Often forgotten by bodyworkers, strain counterstrain (SCS) is a positional release technique that is invaluable when working with clients experiencing acute muscular pain. Several professions have embraced SCS, and it is one of the first applications therapists can try to help someone with an extremely tender location that has a limited range of motion.
In the January 26, 2009 edition of ADVANCE for Physical Therapists and PT Assistants, Tom Dalonzo-Baker, PT describes how this positional release technique helped his client. According to Dalonzo-Baker, a patient scheduled for disc herniation surgery in four days entered his clinic bent over backward in agonizing back pain. He knelt down and allowed her body to relax, bent backward, over his knee. While thinking of how to best help her, he noticed that the woman’s posture relaxed. After several minutes, the woman stood erect for the first time in three weeks.
Dalonzo-Baker postulates that positioning her body further into the restriction allowed her to stand upright. Moving away from the restriction is thought to reduce aberrant afferent impulses sent to the spinal cord – and characterize the value of strain counterstrain technique.
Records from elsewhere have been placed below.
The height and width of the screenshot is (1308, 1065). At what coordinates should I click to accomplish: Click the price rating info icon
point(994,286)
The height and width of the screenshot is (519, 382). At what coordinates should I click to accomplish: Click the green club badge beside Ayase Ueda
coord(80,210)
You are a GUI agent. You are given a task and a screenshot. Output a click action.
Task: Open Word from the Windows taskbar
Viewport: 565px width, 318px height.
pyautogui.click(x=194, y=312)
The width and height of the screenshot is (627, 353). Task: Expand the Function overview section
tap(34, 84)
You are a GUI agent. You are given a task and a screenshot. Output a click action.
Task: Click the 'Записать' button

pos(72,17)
Strain counterstrain is a manual massage technique for relieving musculoskeletal spasms and pain. A positional release technique, SCS was developed in 1981 by the osteopathic physician Dr. Lawrence Jones. It is a gentle and safe technique that relieves spinal or other joint pain by passively shortening the affected muscle areas.
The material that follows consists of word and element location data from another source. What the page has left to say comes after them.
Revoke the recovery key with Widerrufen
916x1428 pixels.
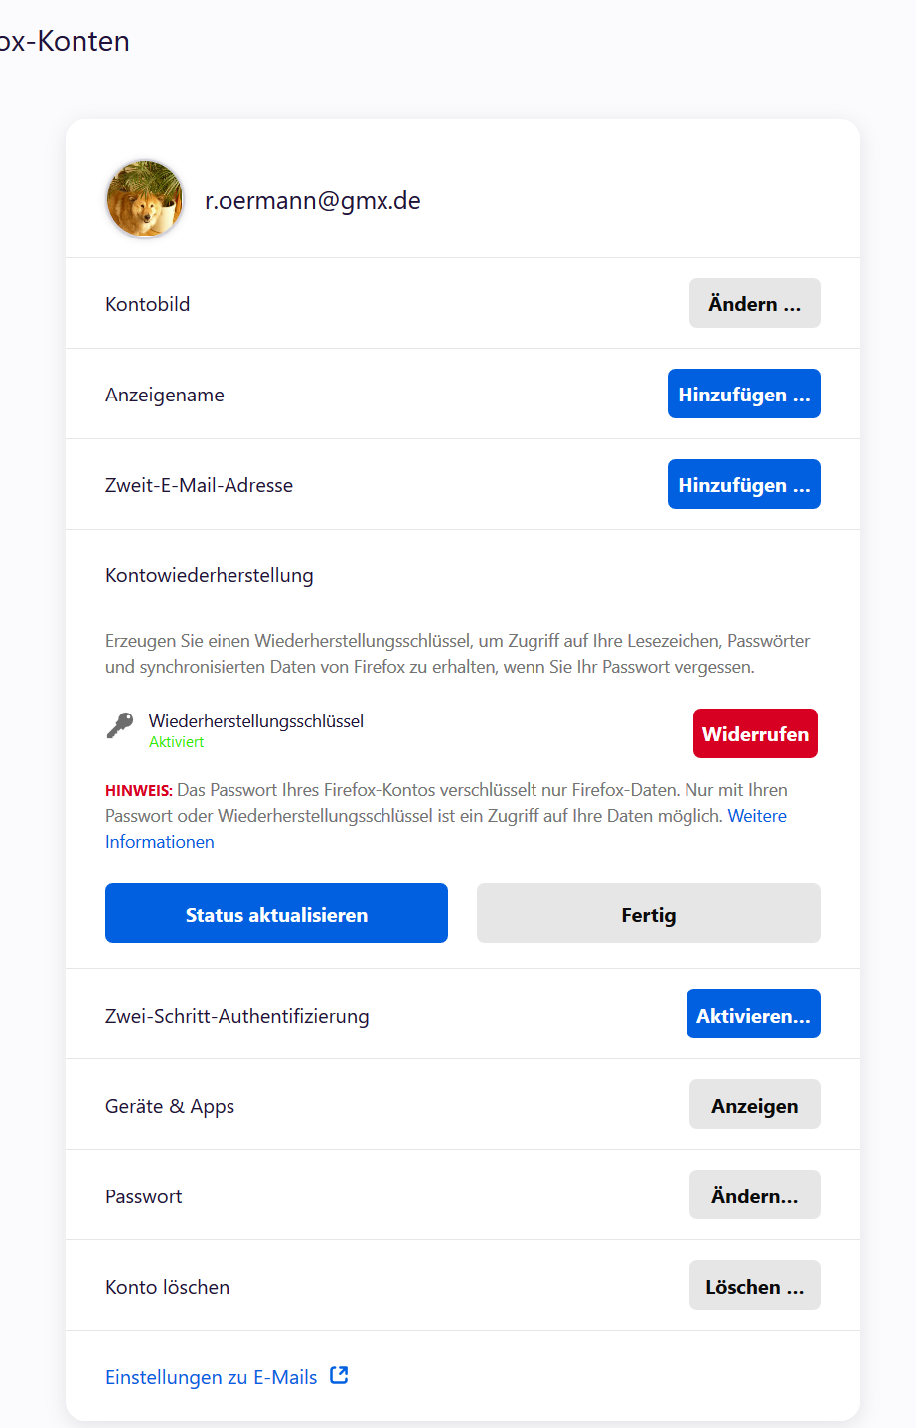pyautogui.click(x=755, y=733)
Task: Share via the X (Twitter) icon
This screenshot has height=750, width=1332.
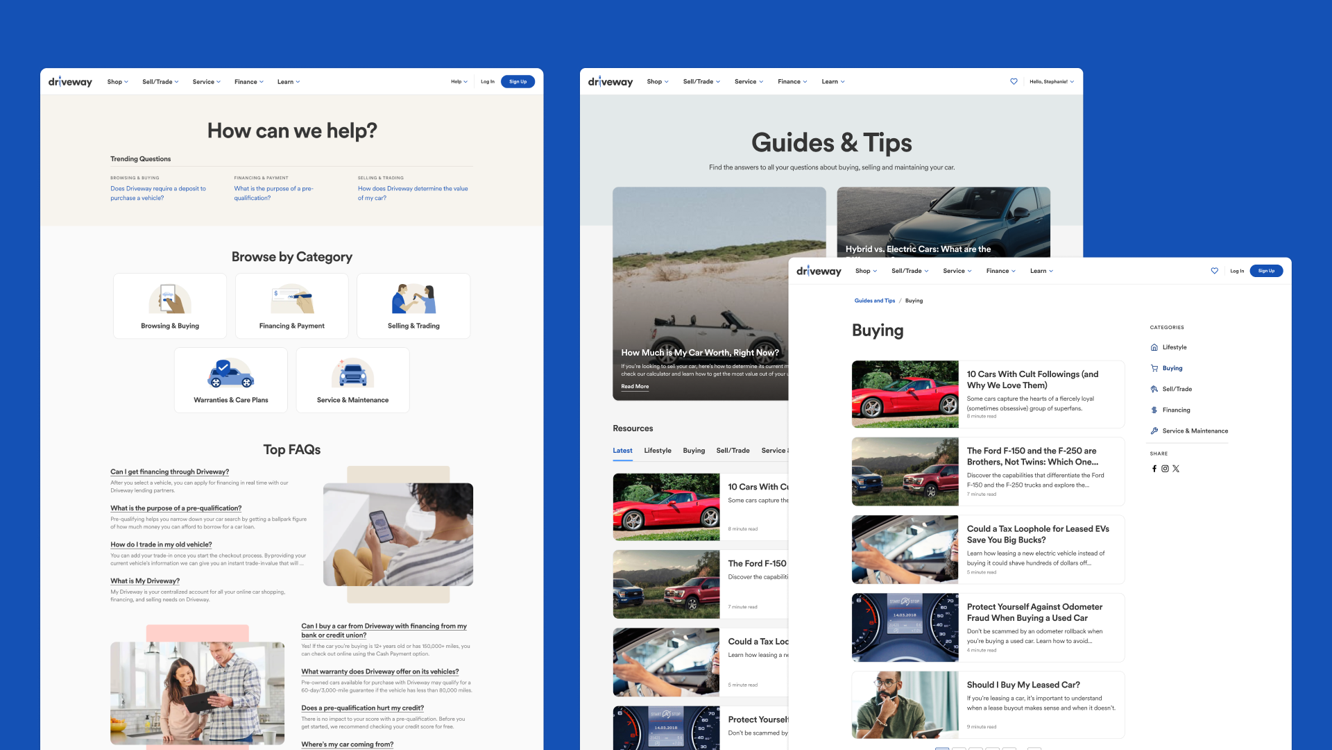Action: point(1176,469)
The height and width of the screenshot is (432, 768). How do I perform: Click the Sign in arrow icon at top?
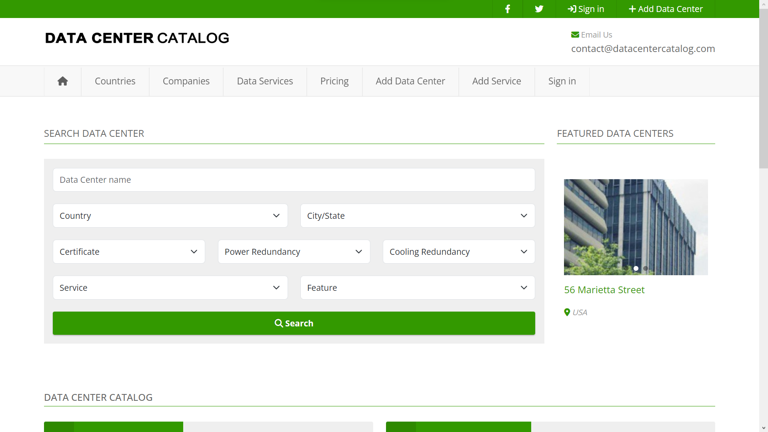pos(571,9)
Repetitive or acute strains can lead to the development of painful tender spots. Dr. Jones identified the most common tender points that result from an abnormal reflex or unnatural movement. SCS focuses on correcting abnormal neuromuscular reflexes by finding the client’s position of comfort and determining at what point his/her tenderness diminishes. SCS involves:
- Having the client hold his/her position of comfort for approximately 90 seconds
- Then, the client is slowly brought out of this position, allowing the body to reset its muscles to a normal level of tension
- SCS is well-tolerated because it positions the recipient opposite his/her restricted barrier and towards the position of greatest comfort
Various scientists have offered explanations as to why SCS is so effective. Written in the 1970s, Irwin Korr’s work on muscle spindles and facilitated segments provides a solid rationalization for SCS. According to Korr, the counterstrain point is on the opposite side of a strained or suddenly stretched joint, otherwise known as the over-shortened side. The physiology that actually occurs on this side is a sudden shortening followed by a rapid return to normal length. On the strained side, the muscle spindles are recruited to protect the rapidly lengthening muscle from damage, creating an immediate reflex contraction. This muscle can then get stuck in a functionally shortened position.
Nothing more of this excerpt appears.